MTO1-deficient mouse model mirrors the human phenotype showing complex I defect and cardiomyopathy (2014)
Becker, Lore ; Kling, Eva ; Schiller, Evelyn ; Zeh, Ramona ; Schrewe, Anja ; Hölter, Sabine M. ; Mossbrugger, Ilona ; Calzada-Wack, Julia ; Strecker, Valentina ; Wittig, Ilka ; Dumitru, Iulia ; Wenz, Tina ; Bender, Andreas ; Aichler, Michaela ; Janik, Dirk ; Neff, Frauke ; Walch, Axel ; Quintanilla-Fend, Leticia ; Floss, Thomas ; Bekeredjian, Raffi ; Gailus-Durner, Valérie ; Fuchs, Helmut ; Wurst, Wolfgang ; Meitinger, Thomas ; Prokisch, Holger ; Hrabé de Angelis, Martin ; Klopstock, Thomas
Recently, mutations in the mitochondrial translation optimization factor 1 gene (MTO1) were identified as causative in children with hypertrophic cardiomyopathy, lactic acidosis and respiratory chain defect. Here, we describe an MTO1-deficient mouse model generated by gene trap mutagenesis that mirrors the human phenotype remarkably well. As in patients, the most prominent signs and symptoms were cardiovascular and included bradycardia and cardiomyopathy.
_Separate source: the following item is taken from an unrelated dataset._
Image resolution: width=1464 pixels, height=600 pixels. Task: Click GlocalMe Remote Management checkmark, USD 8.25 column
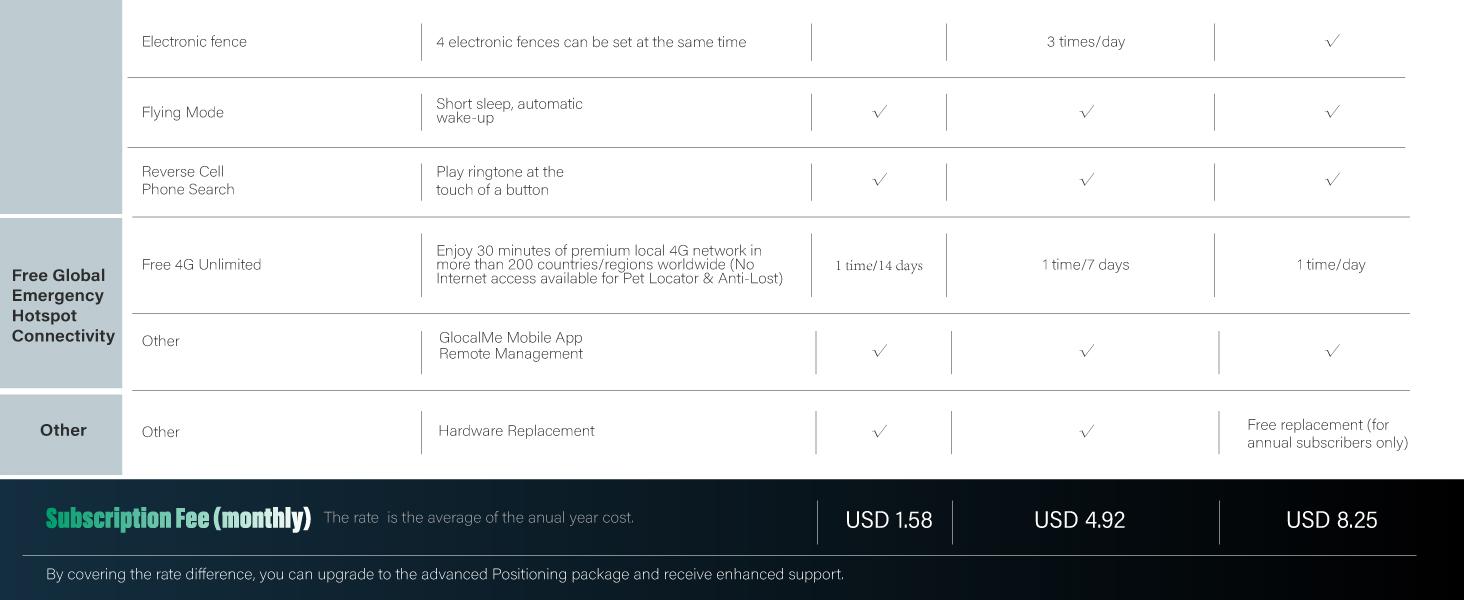(x=1332, y=351)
In addition, the mutant mice showed a marked worsening of arrhythmias during induction and reversal of anaesthesia. The detailed morphological and biochemical workup of murine hearts indicated that the myocardial damage was due to complex I deficiency and mitochondrial dysfunction. In contrast, neurological examination was largely normal in Mto1-deficient mice. A translational consequence of this mouse model may be to caution against anaesthesia-related cardiac arrhythmias which may be fatal in patients.